Here's some of what I made:

Chickpea and Artichoke Salad, from Vegan Yum Yum

Sweet potato-apple-carrot kugel, from 
(oh Google, the things you find!)

My friend Kimber brought some bodacious dessert: matzoh with chocolate on one side and toffee on the other!! and fudgey-gooey brownies with walnuts!!! I think the matzoh recipe came from My Sweet Vegan, and it was absolutely out of this world! 

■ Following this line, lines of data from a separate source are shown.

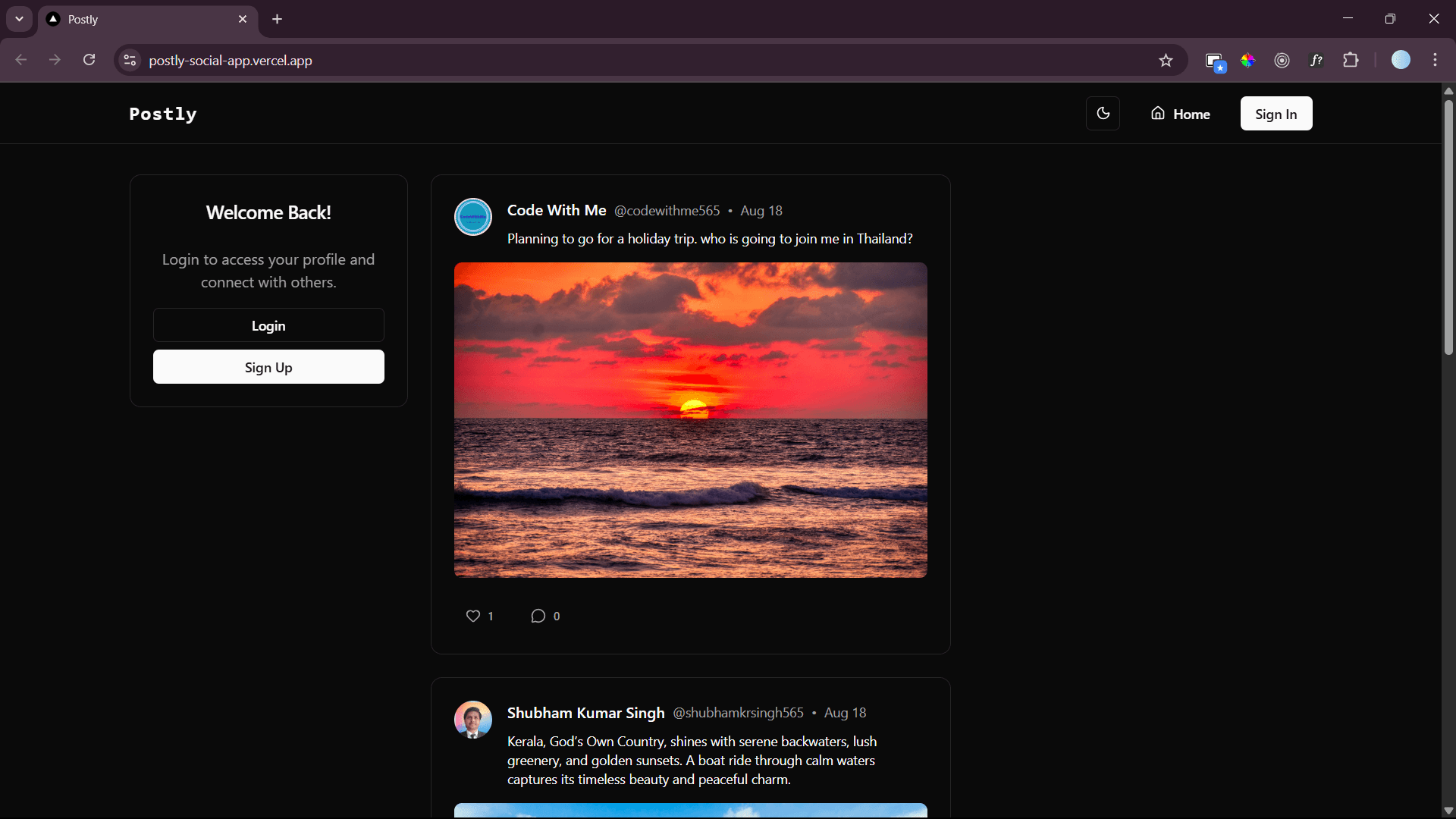The image size is (1456, 819).
Task: Toggle dark mode with the moon icon
Action: point(1103,113)
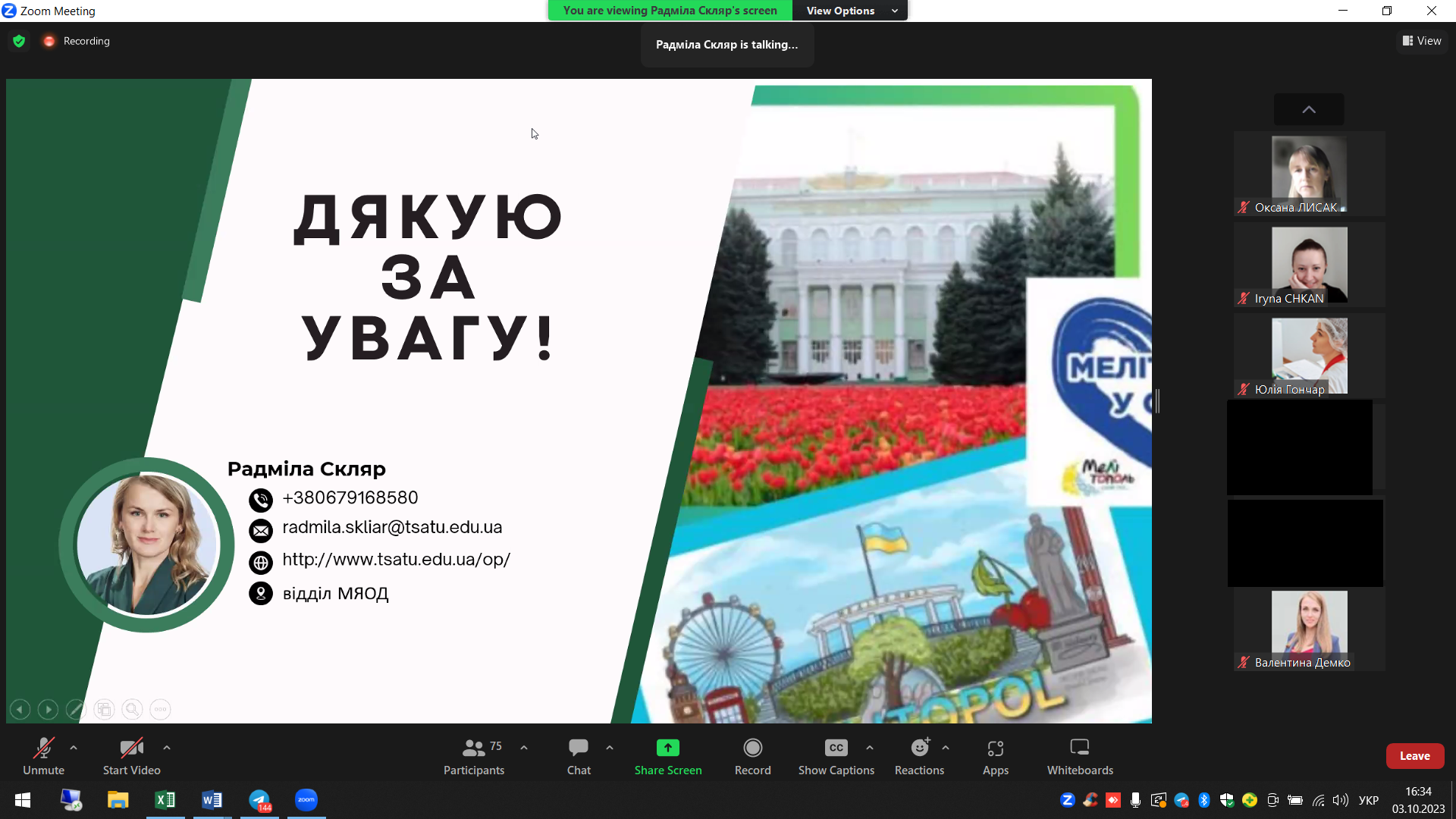Open the Zoom Apps panel
Screen dimensions: 1456x819
[x=995, y=748]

On the home front, we're at a stand-still. Counters still need to be put in. Odds and ends still need fixing, but at least the kitchen is operational! My next home project will be spring planting. I say 'spring' because it's April, but really it's pushing 90 degrees here in Baltimore. Funny; there are still piles of snow on the ground in some areas of town.

Saturday, April 3, 2010

Long time no blog. I'm full of good excuses though! Kevin and I are back from our our road trip, which was awesome. We kept it simple: just a little drive down south with some stops along the way. Our time was mostly spent enjoying the gorgeous spring weather. On the south-bound journey we stayed at a truly unique and inspiring eco-village called The Hostel in the Forest. It's about a hundred miles south of Savannah. These kids got it goin' on: tree houses for sleeping, geodesic domes, composting toilets, cob ovens, a huge organic garden, fire circles, and lots of good vegan cooking. Check out their website (and their Flikr page to learn more.) 

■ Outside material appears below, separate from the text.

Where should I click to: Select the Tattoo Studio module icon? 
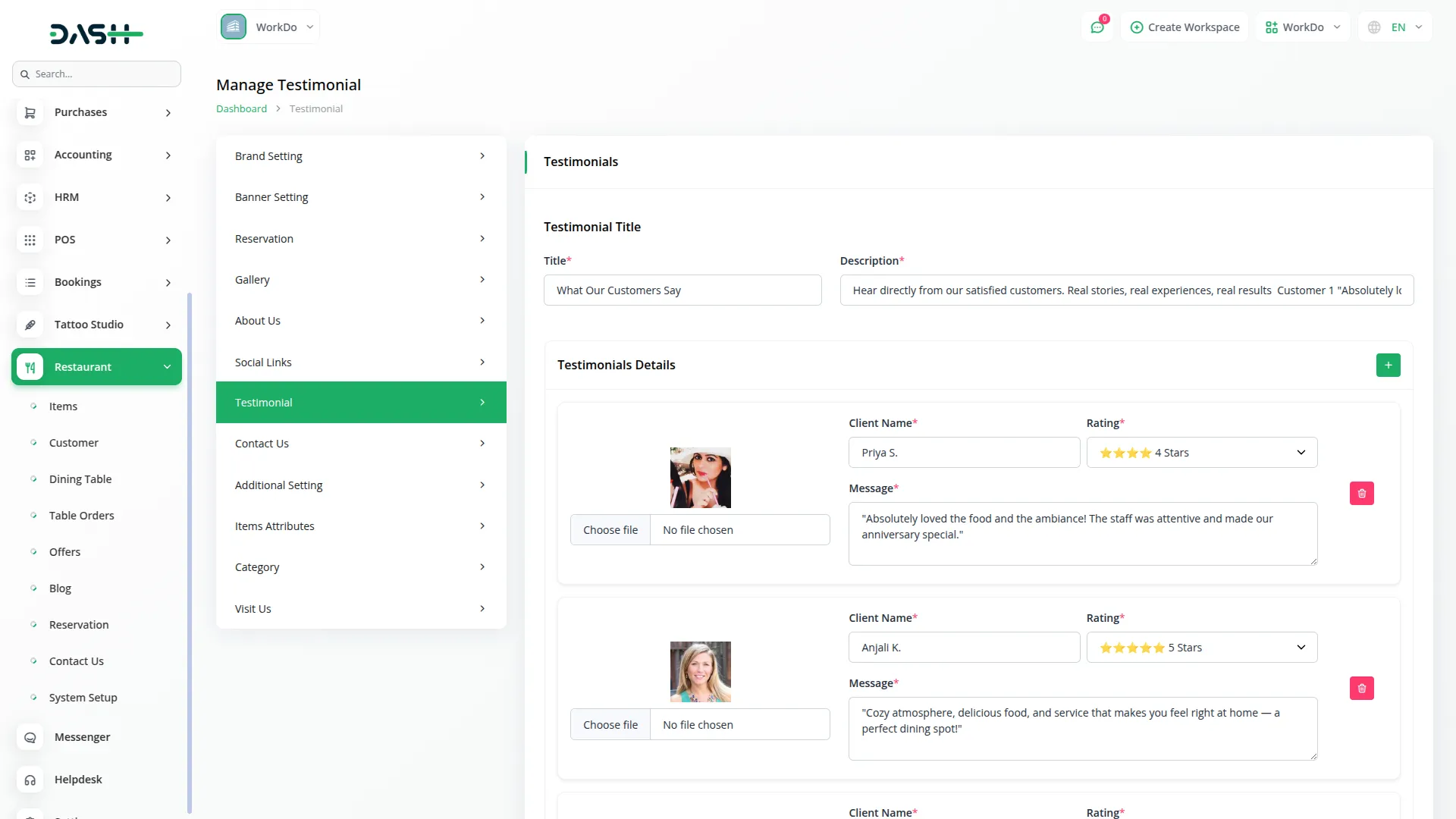[30, 325]
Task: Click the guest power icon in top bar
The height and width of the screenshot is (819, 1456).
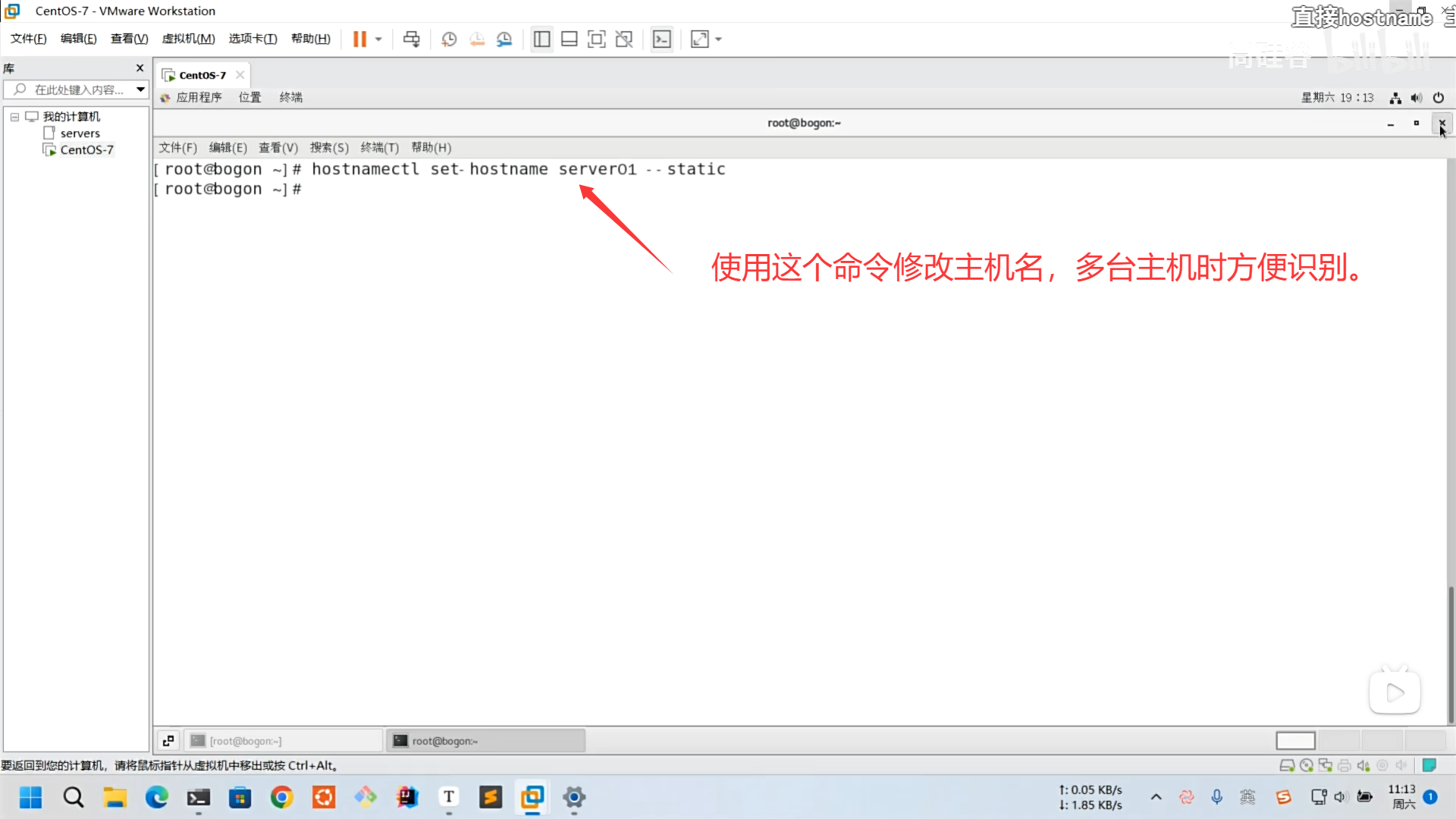Action: click(x=1439, y=98)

From Georgia, we drove south into my old stomping grounds: Gainesville. Oh, 352, how I'd missed you! I hadn't paid a visit in a couple years, and a lot has changed. The best new development is a strong vegan culture. It's like restaurants are competing for the vegan market. A couple local tempeh makers (Jose and Artie) have worked hard to promote tempeh, and you can now find tons of vegan options and lots of tempeh on almost any menu in Gville. I can't tell you how well we ate while we were there. 

Satchels - great pizza, Teese available, killer salad, locally brewed beer

8th Ave Bike and Coffee House - vegan mini chocolate cakes!!

These are a few of my favorite things.

Favorite Gainesville places to eat vegan, old and new:
  • Satchels, duh.
  • Boca Fiesta - the tempeh burrito is awesome. Get it with vegan queso and a margarita!
  • Chopstix - best vegan pad thai, and they know what it means to not put fish sauce in your vegetarian food.
  • El Indio - good, cheap Mexican. Great quac.
  • Reggae Shack Cafe - Jamaican. Tofu. Seitan. Vegan plates/utensils separate from omni.
  • The Jones - vegan breakfast, lunch, and dinner. Homebrewed kombucha.
Our days mostly consisted of making cappuccinos in my brother's espresso machine with the amazine, frothable So Delicious coconut milk, rallying the troops on bikes, and riding around town to eat, drink, and be merry. I'd do it again sometime.

Now that we're back, Kitchen Kevin has been striking again. I've been slammed at work; delivered nine babies in the last 10 days or so. So Kev's been helping me out by doing a lot of the cooking. This is a pizza we made last night, inspired by Hawaiian pizza. We marinated some crumbled tempeh in tamari and liquid smoke to give it that salty-sweet, ham-reminiscent flavor, then broiled it with red onions in my awesome new Chambers broiler. It's like you've summoned the fire of hell to cook your dinner.

WW crust, roasted red peppers, tempeh, red onions, garlic, green and black olives, pineapple. Yum.